* begin Extracted data *

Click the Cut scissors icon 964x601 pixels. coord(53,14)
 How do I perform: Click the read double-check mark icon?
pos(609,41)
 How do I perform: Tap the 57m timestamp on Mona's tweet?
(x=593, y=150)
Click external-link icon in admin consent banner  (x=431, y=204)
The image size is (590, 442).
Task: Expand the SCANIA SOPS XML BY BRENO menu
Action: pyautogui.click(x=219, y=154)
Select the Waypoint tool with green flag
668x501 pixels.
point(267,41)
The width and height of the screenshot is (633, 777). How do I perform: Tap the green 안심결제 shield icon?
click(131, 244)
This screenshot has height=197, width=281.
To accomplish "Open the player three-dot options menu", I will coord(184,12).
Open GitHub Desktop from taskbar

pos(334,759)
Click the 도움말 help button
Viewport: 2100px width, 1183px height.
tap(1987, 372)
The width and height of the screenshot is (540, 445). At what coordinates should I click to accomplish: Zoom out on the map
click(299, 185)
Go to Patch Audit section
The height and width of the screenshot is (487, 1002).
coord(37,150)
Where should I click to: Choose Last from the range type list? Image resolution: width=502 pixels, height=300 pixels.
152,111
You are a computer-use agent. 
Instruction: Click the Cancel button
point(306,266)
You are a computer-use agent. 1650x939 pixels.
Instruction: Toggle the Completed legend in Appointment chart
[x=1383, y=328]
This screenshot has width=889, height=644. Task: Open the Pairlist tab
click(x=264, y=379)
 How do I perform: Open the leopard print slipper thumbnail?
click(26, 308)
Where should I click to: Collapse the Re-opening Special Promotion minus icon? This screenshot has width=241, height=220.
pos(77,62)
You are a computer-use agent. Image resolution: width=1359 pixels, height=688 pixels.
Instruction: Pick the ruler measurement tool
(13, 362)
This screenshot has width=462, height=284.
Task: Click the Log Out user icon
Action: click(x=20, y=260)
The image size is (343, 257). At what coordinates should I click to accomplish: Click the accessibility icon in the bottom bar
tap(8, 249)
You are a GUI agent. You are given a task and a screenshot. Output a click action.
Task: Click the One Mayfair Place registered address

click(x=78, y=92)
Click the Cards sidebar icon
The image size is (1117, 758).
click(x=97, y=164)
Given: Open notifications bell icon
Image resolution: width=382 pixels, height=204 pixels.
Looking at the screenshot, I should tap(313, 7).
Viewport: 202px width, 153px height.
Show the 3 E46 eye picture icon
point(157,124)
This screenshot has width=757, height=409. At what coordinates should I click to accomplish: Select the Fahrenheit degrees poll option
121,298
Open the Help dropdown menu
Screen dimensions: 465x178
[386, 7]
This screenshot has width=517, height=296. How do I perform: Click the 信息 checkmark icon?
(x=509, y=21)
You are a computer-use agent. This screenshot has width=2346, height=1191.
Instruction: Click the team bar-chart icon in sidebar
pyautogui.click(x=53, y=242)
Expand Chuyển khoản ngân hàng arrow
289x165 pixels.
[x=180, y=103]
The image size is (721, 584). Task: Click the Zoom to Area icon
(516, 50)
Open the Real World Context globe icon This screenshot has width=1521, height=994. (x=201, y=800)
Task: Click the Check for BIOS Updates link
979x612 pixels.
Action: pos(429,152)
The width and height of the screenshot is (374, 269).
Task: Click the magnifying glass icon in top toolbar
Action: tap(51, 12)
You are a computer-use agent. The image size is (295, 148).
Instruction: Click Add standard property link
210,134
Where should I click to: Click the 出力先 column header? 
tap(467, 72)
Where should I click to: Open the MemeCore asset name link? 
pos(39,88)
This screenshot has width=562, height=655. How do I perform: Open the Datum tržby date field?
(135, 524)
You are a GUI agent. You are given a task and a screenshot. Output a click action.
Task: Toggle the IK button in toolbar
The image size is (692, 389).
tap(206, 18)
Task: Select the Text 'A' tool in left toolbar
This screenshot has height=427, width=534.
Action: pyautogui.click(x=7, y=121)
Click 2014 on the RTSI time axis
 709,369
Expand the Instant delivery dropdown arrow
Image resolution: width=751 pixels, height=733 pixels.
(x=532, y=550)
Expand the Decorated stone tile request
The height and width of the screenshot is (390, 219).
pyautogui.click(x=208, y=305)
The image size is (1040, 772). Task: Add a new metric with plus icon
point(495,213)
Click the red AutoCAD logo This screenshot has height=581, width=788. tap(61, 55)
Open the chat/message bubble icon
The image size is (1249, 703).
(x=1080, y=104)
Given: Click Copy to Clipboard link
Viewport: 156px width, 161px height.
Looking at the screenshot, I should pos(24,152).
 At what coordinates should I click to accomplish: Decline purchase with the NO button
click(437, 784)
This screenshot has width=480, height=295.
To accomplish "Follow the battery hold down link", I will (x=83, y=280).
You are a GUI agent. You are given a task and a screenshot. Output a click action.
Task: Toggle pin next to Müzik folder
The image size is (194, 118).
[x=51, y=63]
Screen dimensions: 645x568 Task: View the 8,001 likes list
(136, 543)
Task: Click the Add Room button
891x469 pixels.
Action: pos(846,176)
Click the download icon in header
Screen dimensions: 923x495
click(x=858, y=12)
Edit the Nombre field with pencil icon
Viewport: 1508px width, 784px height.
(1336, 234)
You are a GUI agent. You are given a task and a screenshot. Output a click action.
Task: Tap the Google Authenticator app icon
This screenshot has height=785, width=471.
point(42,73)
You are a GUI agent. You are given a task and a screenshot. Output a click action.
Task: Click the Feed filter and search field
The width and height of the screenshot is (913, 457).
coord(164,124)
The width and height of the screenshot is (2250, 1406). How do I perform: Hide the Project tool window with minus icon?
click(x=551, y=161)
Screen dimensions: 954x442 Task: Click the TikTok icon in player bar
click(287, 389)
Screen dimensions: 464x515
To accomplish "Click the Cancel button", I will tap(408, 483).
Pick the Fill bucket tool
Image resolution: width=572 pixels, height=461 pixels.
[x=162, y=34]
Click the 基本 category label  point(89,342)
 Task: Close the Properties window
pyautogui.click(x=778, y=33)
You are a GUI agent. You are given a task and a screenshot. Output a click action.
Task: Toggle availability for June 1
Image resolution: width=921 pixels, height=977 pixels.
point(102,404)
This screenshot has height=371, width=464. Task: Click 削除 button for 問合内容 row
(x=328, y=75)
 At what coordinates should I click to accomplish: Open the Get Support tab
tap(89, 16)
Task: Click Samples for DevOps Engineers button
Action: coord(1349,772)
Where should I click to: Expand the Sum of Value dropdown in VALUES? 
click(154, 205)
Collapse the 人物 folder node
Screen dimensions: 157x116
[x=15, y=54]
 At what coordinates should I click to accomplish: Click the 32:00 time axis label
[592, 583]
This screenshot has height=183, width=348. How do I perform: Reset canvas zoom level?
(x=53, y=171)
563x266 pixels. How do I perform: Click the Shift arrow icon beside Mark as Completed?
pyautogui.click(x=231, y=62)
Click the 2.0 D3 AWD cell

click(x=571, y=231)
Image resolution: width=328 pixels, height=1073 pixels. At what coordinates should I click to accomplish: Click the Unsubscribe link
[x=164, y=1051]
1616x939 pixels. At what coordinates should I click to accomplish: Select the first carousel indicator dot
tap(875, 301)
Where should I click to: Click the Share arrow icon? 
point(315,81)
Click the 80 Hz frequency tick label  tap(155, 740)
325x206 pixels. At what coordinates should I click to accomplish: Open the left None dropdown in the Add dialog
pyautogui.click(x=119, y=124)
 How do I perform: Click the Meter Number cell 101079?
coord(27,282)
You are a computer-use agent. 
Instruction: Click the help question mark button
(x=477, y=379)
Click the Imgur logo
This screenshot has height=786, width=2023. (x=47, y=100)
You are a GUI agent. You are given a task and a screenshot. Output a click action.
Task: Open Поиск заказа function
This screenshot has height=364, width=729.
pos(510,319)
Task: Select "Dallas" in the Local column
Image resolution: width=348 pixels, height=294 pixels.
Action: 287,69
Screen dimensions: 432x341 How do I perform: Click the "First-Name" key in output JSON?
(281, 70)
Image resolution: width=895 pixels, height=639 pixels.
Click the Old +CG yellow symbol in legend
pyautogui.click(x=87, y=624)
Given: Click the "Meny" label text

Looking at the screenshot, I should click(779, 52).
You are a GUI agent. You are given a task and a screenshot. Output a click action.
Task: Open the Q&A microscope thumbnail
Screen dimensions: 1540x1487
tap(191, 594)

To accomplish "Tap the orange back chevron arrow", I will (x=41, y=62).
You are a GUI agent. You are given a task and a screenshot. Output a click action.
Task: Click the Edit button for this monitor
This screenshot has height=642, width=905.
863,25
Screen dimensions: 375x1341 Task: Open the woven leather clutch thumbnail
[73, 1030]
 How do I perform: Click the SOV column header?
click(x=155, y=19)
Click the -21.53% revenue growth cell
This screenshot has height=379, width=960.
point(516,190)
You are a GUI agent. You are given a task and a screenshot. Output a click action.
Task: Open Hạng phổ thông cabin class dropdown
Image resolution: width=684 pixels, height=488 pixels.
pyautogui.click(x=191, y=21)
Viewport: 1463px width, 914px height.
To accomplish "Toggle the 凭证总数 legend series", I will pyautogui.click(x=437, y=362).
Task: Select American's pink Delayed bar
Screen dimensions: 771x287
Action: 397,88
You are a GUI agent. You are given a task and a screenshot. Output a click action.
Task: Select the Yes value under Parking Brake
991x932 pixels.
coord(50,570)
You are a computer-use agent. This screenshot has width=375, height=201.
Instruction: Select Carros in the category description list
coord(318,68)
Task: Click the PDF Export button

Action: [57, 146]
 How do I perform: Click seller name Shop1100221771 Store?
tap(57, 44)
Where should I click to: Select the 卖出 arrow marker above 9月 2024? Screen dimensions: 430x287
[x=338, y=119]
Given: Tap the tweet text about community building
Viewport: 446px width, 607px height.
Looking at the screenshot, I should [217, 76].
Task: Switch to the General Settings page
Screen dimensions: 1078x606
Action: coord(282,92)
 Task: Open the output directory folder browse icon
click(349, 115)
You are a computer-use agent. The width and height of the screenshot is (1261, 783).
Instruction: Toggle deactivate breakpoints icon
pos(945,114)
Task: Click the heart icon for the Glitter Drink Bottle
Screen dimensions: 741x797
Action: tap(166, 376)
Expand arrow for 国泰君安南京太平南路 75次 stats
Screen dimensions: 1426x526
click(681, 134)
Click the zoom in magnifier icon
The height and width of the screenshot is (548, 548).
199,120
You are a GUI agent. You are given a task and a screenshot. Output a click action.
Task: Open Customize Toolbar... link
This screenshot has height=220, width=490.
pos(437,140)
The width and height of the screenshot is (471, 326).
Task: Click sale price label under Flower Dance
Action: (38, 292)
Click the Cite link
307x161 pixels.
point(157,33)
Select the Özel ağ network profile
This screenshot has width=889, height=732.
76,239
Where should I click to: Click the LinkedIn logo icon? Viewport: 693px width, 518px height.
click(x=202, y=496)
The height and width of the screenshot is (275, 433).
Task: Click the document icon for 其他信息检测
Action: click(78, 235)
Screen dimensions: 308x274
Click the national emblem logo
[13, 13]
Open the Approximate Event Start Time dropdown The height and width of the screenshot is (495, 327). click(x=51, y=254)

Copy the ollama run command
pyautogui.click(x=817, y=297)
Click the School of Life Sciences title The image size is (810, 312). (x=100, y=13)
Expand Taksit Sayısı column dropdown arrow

* end Extracted data *

Collect every line of the records above that contains the word "column", treating uppercase and lowercase letters as different.

Where should I click to: Click the 出力先 column header? 
Task: Select "Dallas" in the Local column
 How do I perform: Click the SOV column header?
Expand Taksit Sayısı column dropdown arrow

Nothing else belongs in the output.